(Given passage):
■ ■ ■

Routing to Existing Platform Alerts
You do not need to create new PrometheusRules to get notified about common issues. The platform already fires alerts like KubePodNotReady and PodCrashLoopBackOff. You can route these existing alerts to your own receivers by matching on the alert name and your namespace:
alertmanager:
enabled: true
name: my-app-alerts
labels:
alertmanager: portx-alertmanager
receivers:
- name: 'my-team'
emailConfigs:
- to: your-team@example.com
from: noreply@portx.io
smarthost: smtp.sendgrid.net:587
authUsername: apikey
authPassword:
name: grafana-client-secret
key: GF_SMTP_PASSWORD
route:
groupBy: [job]
groupWait: 30s
groupInterval: 5m
repeatInterval: 12h
global_receiver: 'my-team'
routes:
- matchers:
- matchType: =
name: alertname
value: KubePodNotReady
- matchType: =
name: namespace
value: prod
- matchType: =~
name: pod
value: my-app-*
receiver: 'my-team'
This sends you an email whenever any pod matching my-app-* in the prod namespace is not ready — using the platform's built-in alert, routed to your team.
Creating Log-Based Alerts (Grafana + Loki)
For alerts based on log content (error messages, specific log patterns, log volume), you create alert rules through the Grafana UI. These alerts query Loki using LogQL and are evaluated by the Grafana alerting engine.
Step 1. Open Grafana Alerting
Navigate to your Grafana instance at:
https://tools.<your-tenant>.tenants.portx.io/grafana/alerting/list
In the left sidebar, click Alerting (bell icon), then Alert rules.
Step 2. Create a New Alert Rule
- Click + New alert rule
- Give the rule a name (e.g., "Error log spike — my-app")
- In the Define query and alert condition section:
- Select the logs data source (this is your Loki instance)
- Write a LogQL query
Example: Alert on error log volume
sum(count_over_time({namespace="prod", app="my-app"} |= "ERROR" [5m])) > 10
This fires when more than 10 error logs appear in a 5-minute window.
Example: Alert on a specific error message
count_over_time({namespace="prod", app="my-app"} |= "database connection refused" [5m]) > 0
Example: Alert on high log volume (possible log storm)
sum(rate({namespace="prod", app="my-app"}[5m])) > 100
This fires when your app is producing more than 100 log lines per second.
Step 3. Set Evaluation Behavior
- Evaluate every: How often the query runs (e.g.,
1m) - For: How long the condition must be true before firing (e.g.,
5m) - Folder and Group: Organize your alerts into folders (e.g., "My App Alerts")

■ ■ ■

(Challenge 1): Can you write out all of the rows that follow, word for word?
The alerting passage and the rows were taken from unrelated sources.

■ ■ ■

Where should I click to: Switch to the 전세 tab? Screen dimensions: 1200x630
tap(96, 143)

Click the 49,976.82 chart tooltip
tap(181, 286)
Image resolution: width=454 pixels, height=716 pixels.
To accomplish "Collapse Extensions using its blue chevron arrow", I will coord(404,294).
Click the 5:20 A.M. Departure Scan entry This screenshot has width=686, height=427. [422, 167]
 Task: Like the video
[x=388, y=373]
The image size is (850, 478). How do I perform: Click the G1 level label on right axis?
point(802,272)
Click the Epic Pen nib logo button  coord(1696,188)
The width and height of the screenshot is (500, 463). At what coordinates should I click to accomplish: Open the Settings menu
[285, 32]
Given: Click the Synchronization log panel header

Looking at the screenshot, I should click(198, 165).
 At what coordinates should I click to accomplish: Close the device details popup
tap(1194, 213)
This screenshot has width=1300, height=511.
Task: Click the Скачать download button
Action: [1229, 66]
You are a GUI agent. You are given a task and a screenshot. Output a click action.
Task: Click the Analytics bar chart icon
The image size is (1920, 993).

■ ■ ■

(Challenge 2): Could you give back, word for word, the part of the alerting passage between "- In the Define" and "lines per second.", inclusive?

(Worked solution 1):
Where should I click to: Switch to the 전세 tab? Screen dimensions: 1200x630
tap(96, 143)

Click the 49,976.82 chart tooltip
tap(181, 286)
Image resolution: width=454 pixels, height=716 pixels.
To accomplish "Collapse Extensions using its blue chevron arrow", I will coord(404,294).
Click the 5:20 A.M. Departure Scan entry This screenshot has width=686, height=427. [422, 167]
 Task: Like the video
[x=388, y=373]
The image size is (850, 478). How do I perform: Click the G1 level label on right axis?
point(802,272)
Click the Epic Pen nib logo button  coord(1696,188)
The width and height of the screenshot is (500, 463). At what coordinates should I click to accomplish: Open the Settings menu
[285, 32]
Given: Click the Synchronization log panel header

Looking at the screenshot, I should click(198, 165).
 At what coordinates should I click to accomplish: Close the device details popup
tap(1194, 213)
This screenshot has width=1300, height=511.
Task: Click the Скачать download button
Action: [1229, 66]
You are a GUI agent. You are given a task and a screenshot. Output a click action.
Task: Click the Analytics bar chart icon
The image size is (1920, 993).

(Worked solution 2):
- In the Define query and alert condition section:
- Select the logs data source (this is your Loki instance)
- Write a LogQL query
Example: Alert on error log volume
sum(count_over_time({namespace="prod", app="my-app"} |= "ERROR" [5m])) > 10
This fires when more than 10 error logs appear in a 5-minute window.
Example: Alert on a specific error message
count_over_time({namespace="prod", app="my-app"} |= "database connection refused" [5m]) > 0
Example: Alert on high log volume (possible log storm)
sum(rate({namespace="prod", app="my-app"}[5m])) > 100
This fires when your app is producing more than 100 log lines per second.